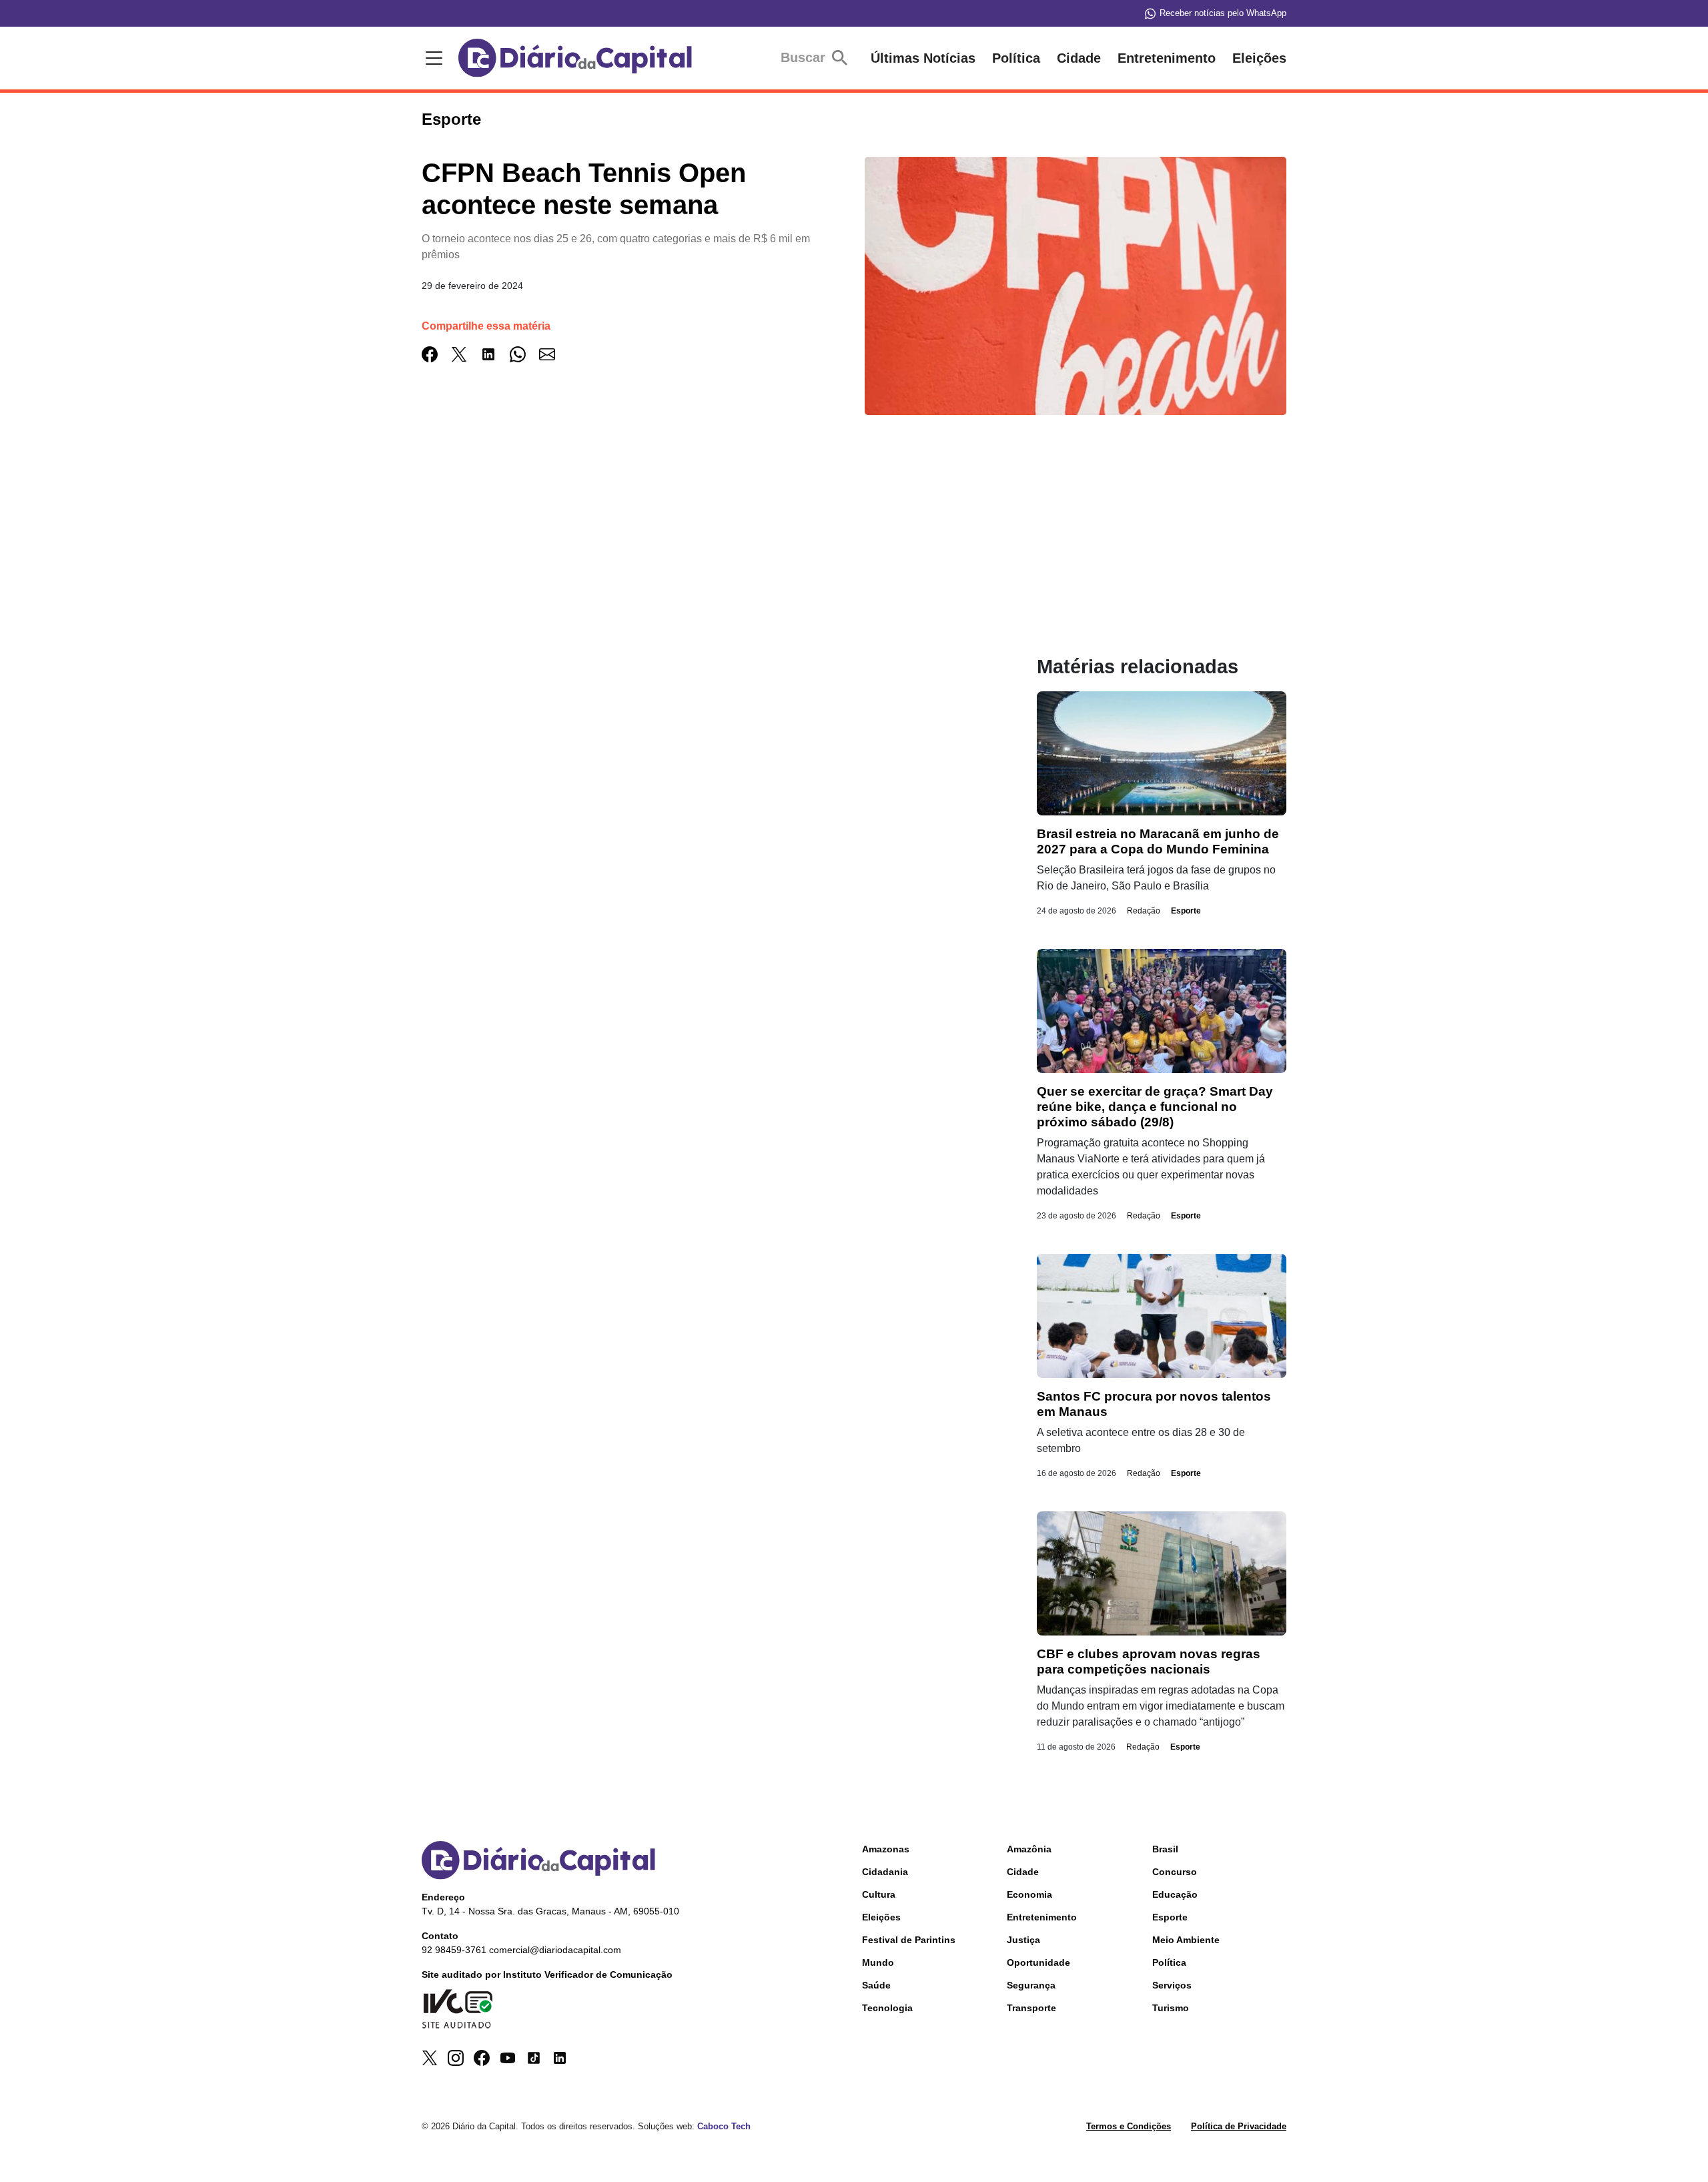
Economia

---

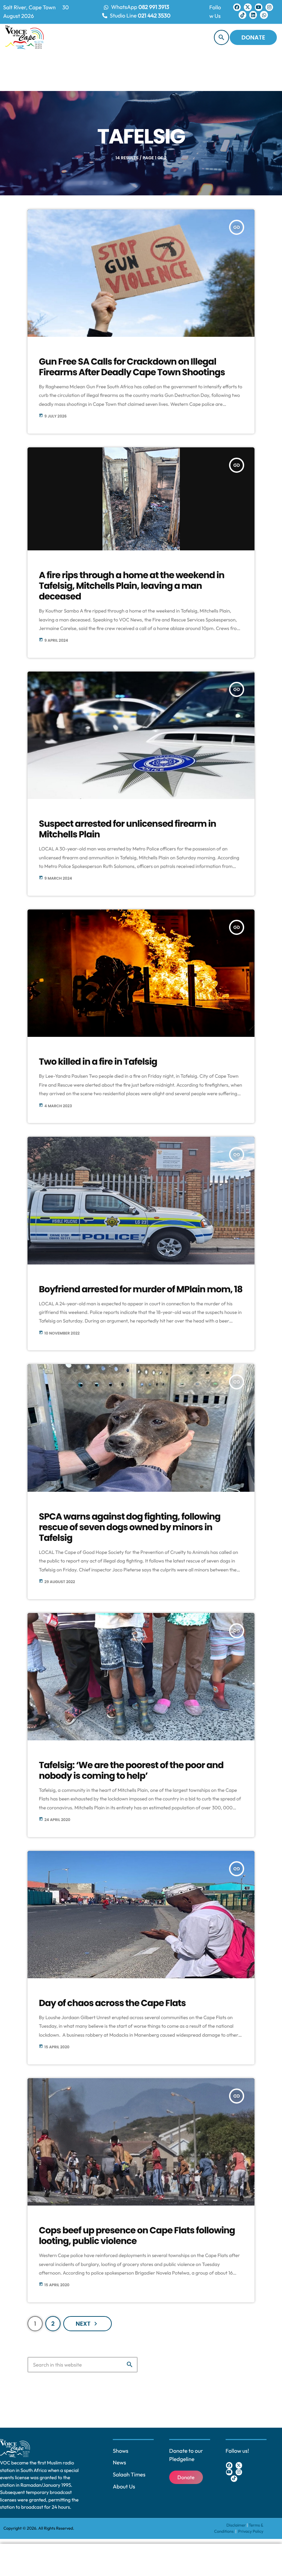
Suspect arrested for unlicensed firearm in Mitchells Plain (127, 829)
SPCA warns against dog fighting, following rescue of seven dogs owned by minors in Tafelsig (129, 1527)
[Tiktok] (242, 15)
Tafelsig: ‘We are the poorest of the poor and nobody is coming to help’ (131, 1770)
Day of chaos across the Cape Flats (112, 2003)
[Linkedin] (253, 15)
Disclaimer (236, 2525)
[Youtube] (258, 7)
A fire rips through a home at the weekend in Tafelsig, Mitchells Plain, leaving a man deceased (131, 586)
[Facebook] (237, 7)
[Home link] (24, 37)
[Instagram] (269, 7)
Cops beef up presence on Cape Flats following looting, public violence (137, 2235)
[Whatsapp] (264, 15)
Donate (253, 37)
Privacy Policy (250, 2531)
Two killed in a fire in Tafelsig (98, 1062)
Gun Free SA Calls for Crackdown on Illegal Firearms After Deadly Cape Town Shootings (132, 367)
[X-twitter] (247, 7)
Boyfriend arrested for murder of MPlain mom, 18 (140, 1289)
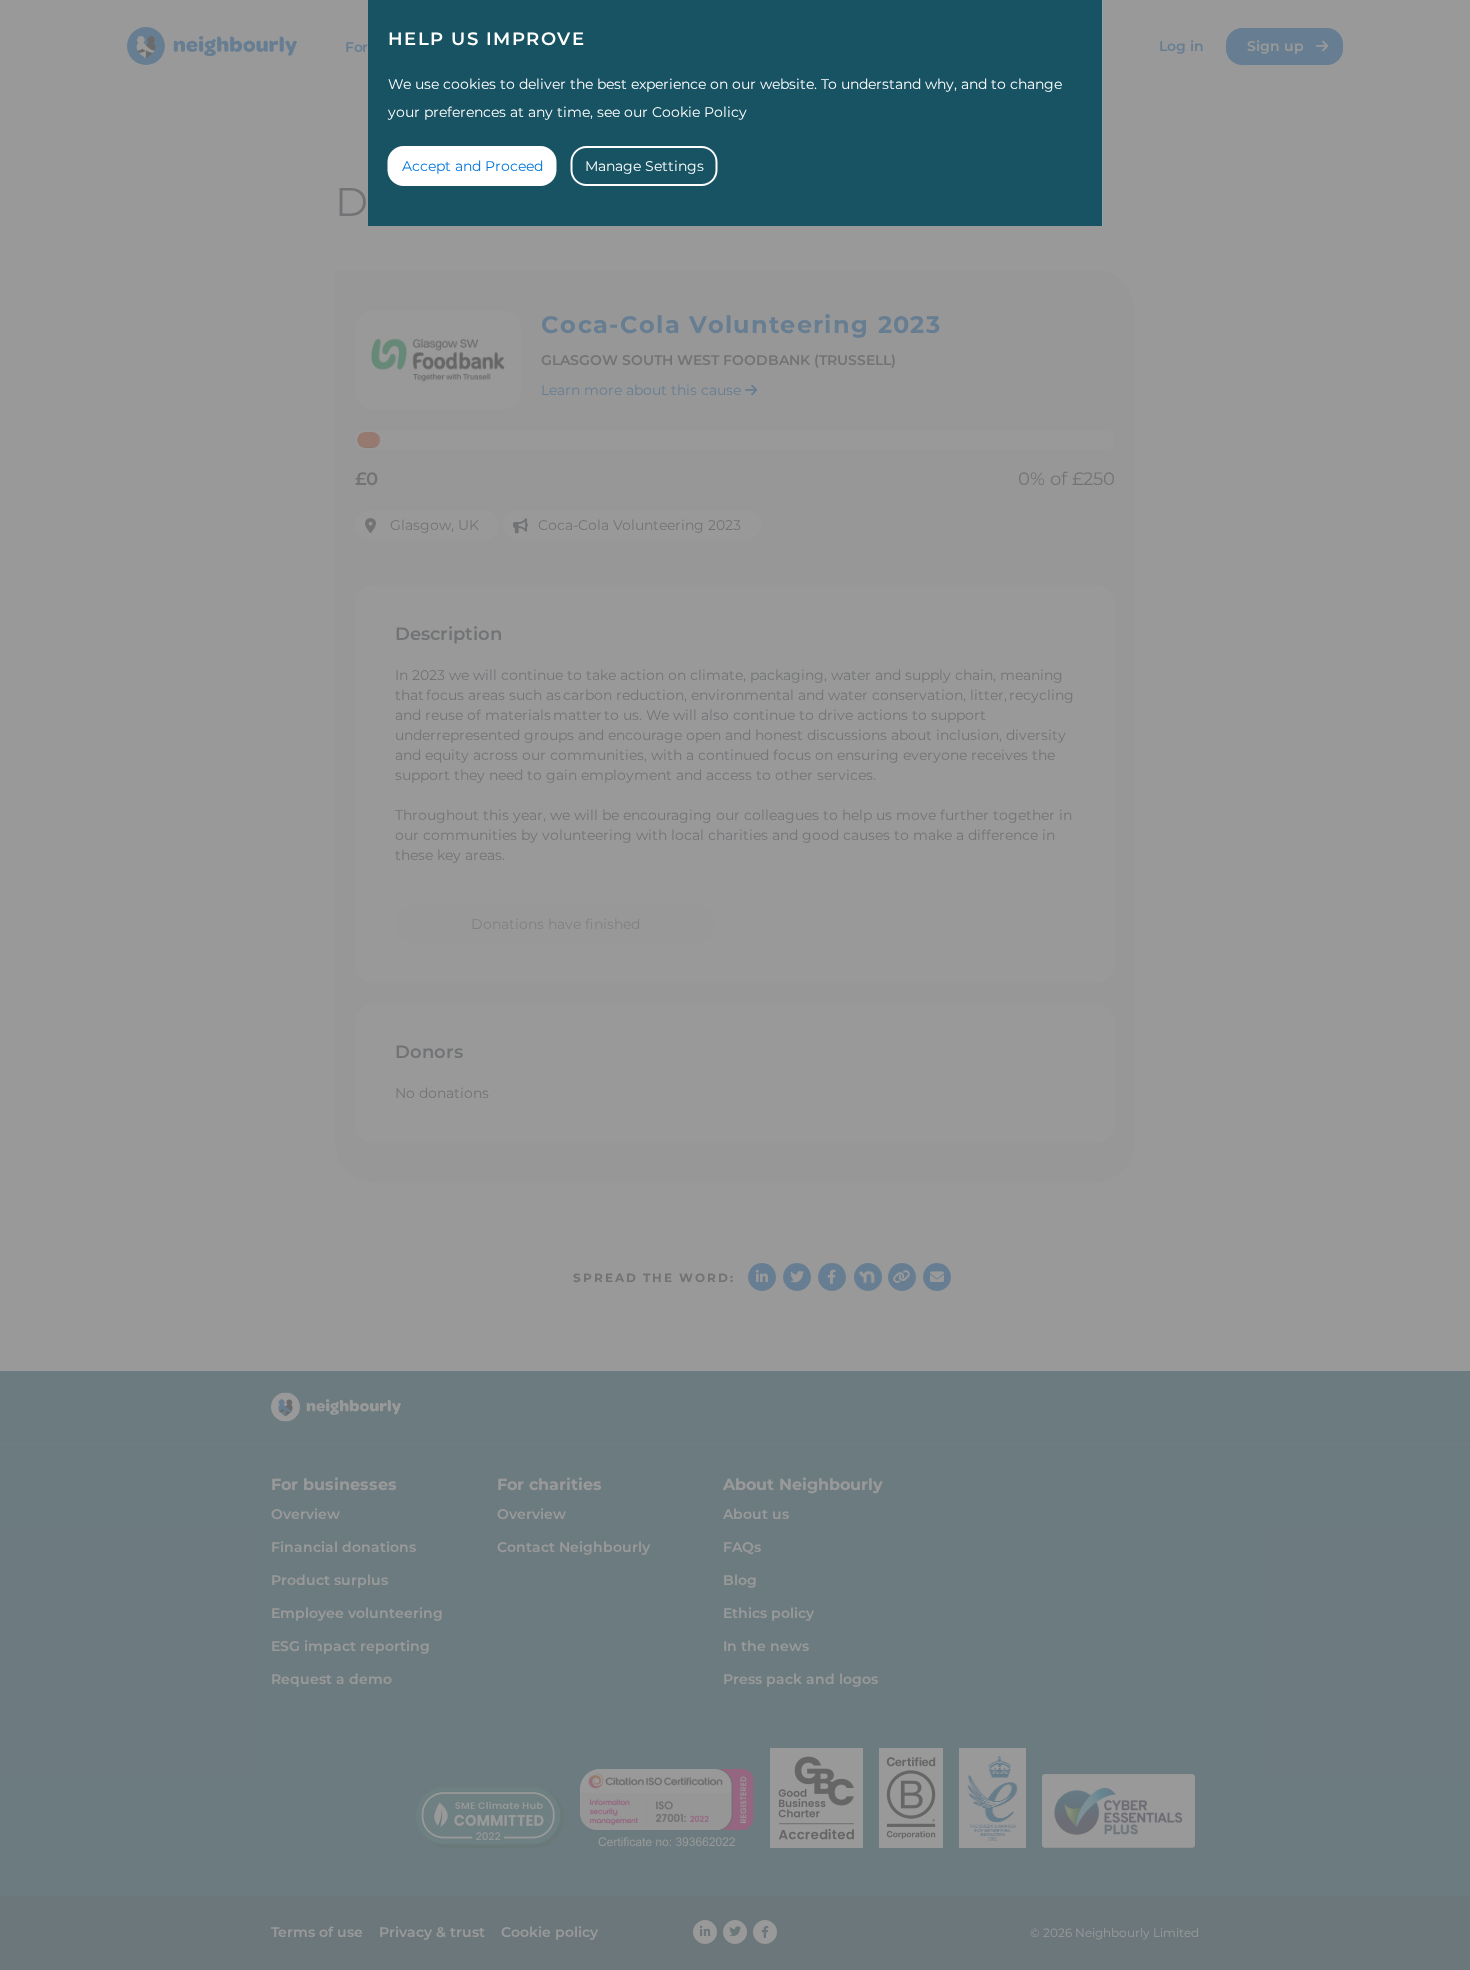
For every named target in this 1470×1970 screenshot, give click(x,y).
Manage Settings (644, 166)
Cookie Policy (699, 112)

Assignment: Find every line of the data that includes the string "arrested". Copy each of those lines.

Written solution:
Suspect arrested for unlicensed firearm in Mitchells Plain (127, 829)
Boyfriend arrested for murder of MPlain mom, 18 (140, 1289)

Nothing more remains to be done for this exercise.